Publicado 29/09/2025 09:48

UE renova sanções contra a Nicarágua por causa da crescente repressão de Ortega

Archivo - Arquivo - Presidente da Nicarágua, Daniel Ortega
-/Iranian Presidency/Dpa - Arquivo

BRUXELAS 29 set. (EUROPA PRESS) -

Os Estados membros da União Europeia concordaram na segunda-feira em prorrogar por mais um ano as sanções contra a classe dominante da Nicarágua devido à espiral repressiva do regime de Daniel Ortega, em particular a deterioração da democracia e os abusos sistemáticos dos direitos desde os protestos da oposição em 2018.

As medidas restritivas afetam um total de 21 indivíduos e três entidades, incluindo Rosario Murillo, vice-presidente da Nicarágua e esposa de Ortega, e o círculo íntimo do casal, incluindo seus filhos, parentes e assessores. A lista negra também se estende a comandantes da polícia acusados de reprimir a sociedade civil e a oposição democrática na Nicarágua por meio do uso excessivo da força, detenção e tortura.

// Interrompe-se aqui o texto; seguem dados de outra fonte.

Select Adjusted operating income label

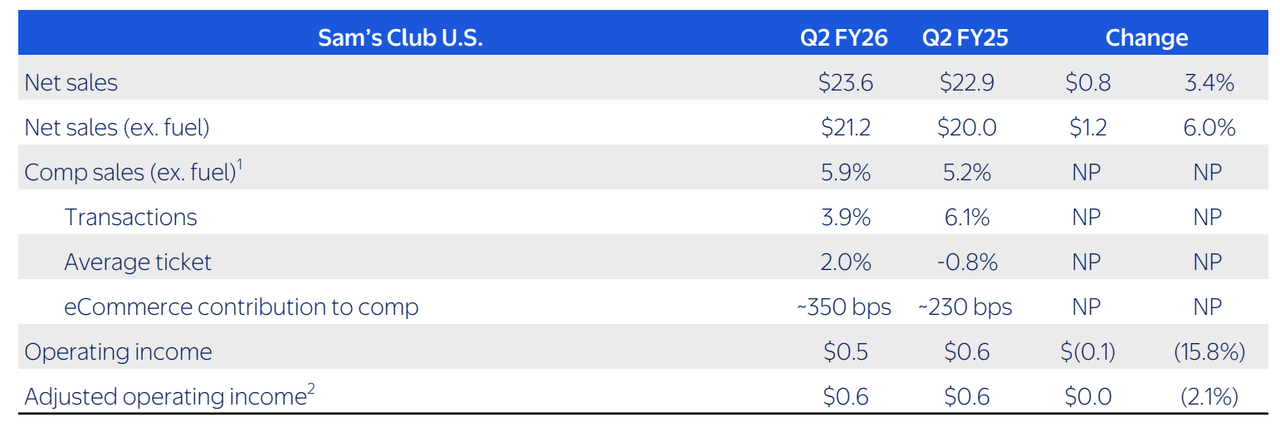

Esses indivíduos estão proibidos de viajar para a UE e estão sujeitos ao congelamento de seus bens no bloco, e empresas ou indivíduos estão proibidos de disponibilizar fundos para eles na UE.

Além da perseguição de dissidentes e da tentativa de silenciar a mídia independente, o regime de Ortega tirou a nacionalidade nicaraguense de centenas de oponentes e críticos e os enviou para os Estados Unidos. Nesse contexto, o governo espanhol intercedeu para oferecer a vários dos banidos a opção de receber a nacionalidade espanhola.

O bloco europeu está aproveitando a renovação das sanções para reiterar seu pedido de restauração das liberdades fundamentais na Nicarágua, a libertação de todos os presos políticos e o retorno das organizações internacionais de direitos humanos.

Diante do aumento da violência, a UE também pede o fim das restrições ao espaço cívico, o respeito ao direito à dissidência e o fim de todas as formas de repressão, tanto na Nicarágua quanto no exterior, observando que Manágua deve retomar a cooperação com as Nações Unidas e outros órgãos internacionais importantes.

Em fevereiro deste ano, o Parlamento Europeu solicitou, em uma resolução, que os países da UE promovessem investigações por meio do Tribunal Penal Internacional (TPI) e que funcionários do alto escalão do governo nicaraguense fossem julgados em um tribunal internacional por supostos crimes contra a humanidade.